Changing the world through digital experiences is what Adobe’s all about. We give everyone from emerging artists to global brands everything they need to design and deliver exceptional digital experiences! We’re passionate about empowering people to create beautiful and powerful images, videos, and apps, and transform how companies interact with customers across every screen.
We’re on a mission to hire the very best and are committed to creating exceptional employee experiences where everyone is respected and has access to equal opportunity.
We realize that new ideas can come from everywhere in the organization, and we know the next big idea could be yours!
The Challenge :
Are you comfortable with dev, comfortable with ops, and looking for a job that doesn’t have DevOps in the title? Do you have an intimate understanding of the operational challenges of running services at scale, and are you also committed to overcoming those challenges with software instead of manpower?
Adobe is looking for a senior level Site Reliability Engineer (SRE) who knows how to balance going fast and going big with operating safely.
Our mission is to progress, protect, and provide for the software and systems behind all of Marketo : An Adobe Company, with an ever-watchful eye on system availability, latency, performance, and capacity.
What you’ll do
Engage with product and engineering to drive and improve the whole lifecycle of operational readiness - from inception and design, through deployment, operation and refinement proactively.
Write software layers, scripts, deployment frameworks, tracers, monitors, self-healing / auto remediation tools and automate the processes.
Build and maintain software modules for use and re-use in cloud and on-premise systems automation.
Maintain business continuity by identifying and driving chances to define systems highly resilient and human-free.
Assist our software engineering team to ensure accurate monitoring and metrics are being built into applications before going to production.
Maintain up-to-date documentation on deployments, processes, and standard operating procedures / run-books.
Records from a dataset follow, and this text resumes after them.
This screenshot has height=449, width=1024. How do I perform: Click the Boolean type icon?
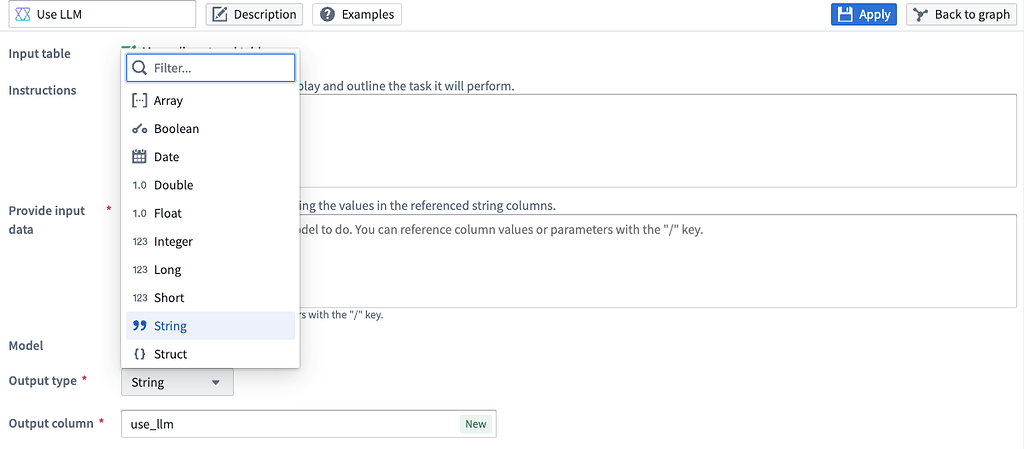140,129
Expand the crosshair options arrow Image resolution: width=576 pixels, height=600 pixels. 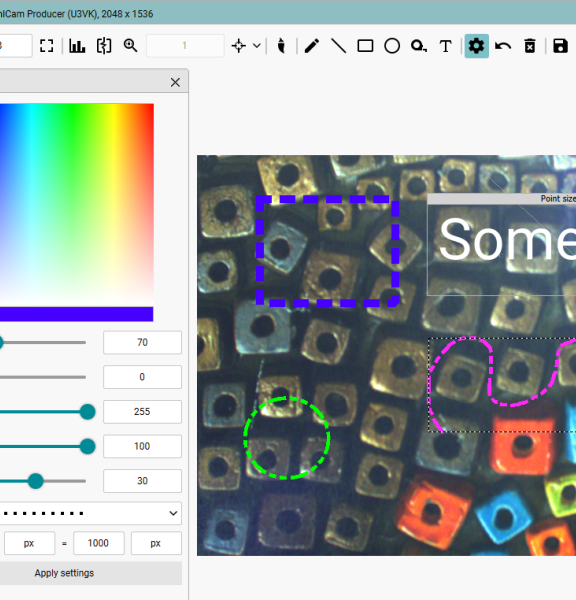257,46
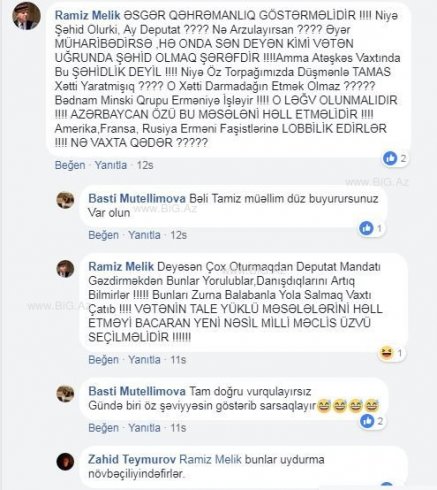Click Yanıtla under the top Ramiz Melik comment
Image resolution: width=437 pixels, height=490 pixels.
[111, 165]
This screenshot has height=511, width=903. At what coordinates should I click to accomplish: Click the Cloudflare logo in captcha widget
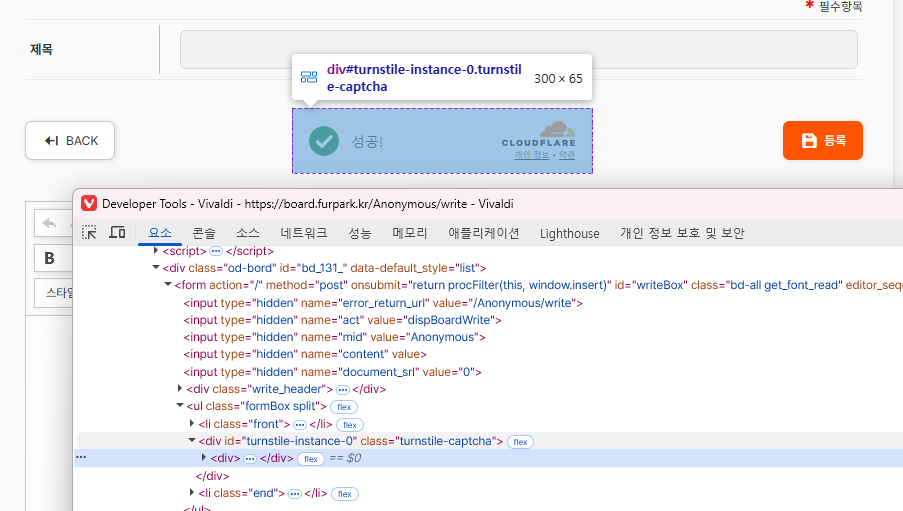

Even after self-healing and automation done by you if complex issues arise, get involved with troubleshooting and root-cause analysis of issues across the stacks hardware, software, database, network and so on.
Participate in shared on-call schedule follow-the-sun model managed across SRE & Engineering.
What you need to succeed
Bachelor's degree in CS, IS or similar; graduate degree a plus.
5+ years of experience designing for and dealing with a large production environment.
Developing, running, and / or consuming cloud technologies such as AWS, Azure, Google Cloud Platform and related tooling : Terraform, configuration management, etc.
Recent large-scale experience developing, running and / or consuming on premise platforms and related tooling : VMware, Ansible, Chef or Puppet, configuration management, etc.
Programming (Python and Bash are our preferred scripting / shell languages) and automation skills.
Solving and system engineering exposure in Linux production environments. Experience with Linux, Internet Protocols, and Large-Scale Operations.
Experience with CI / CD tooling : Jenkins, Spinnaker, GitLab runners, Azure DevOps, etc.
Experience with designing, deploying and maintaining monitoring solutions such as Splunk, Prometheus, Check MK, etc.
Great communication, interpersonal, and teamwork skills.
Ability to work independently and own problem statements end-to-end.
Experience with relational databases such as MySQL, Postgres, and document stores such as MongoDB.
Experience deploying applications in containers using Docker and Kubernetes.
Strong intuition about system design, robustness, and scalability.
Decent Experience with Windows.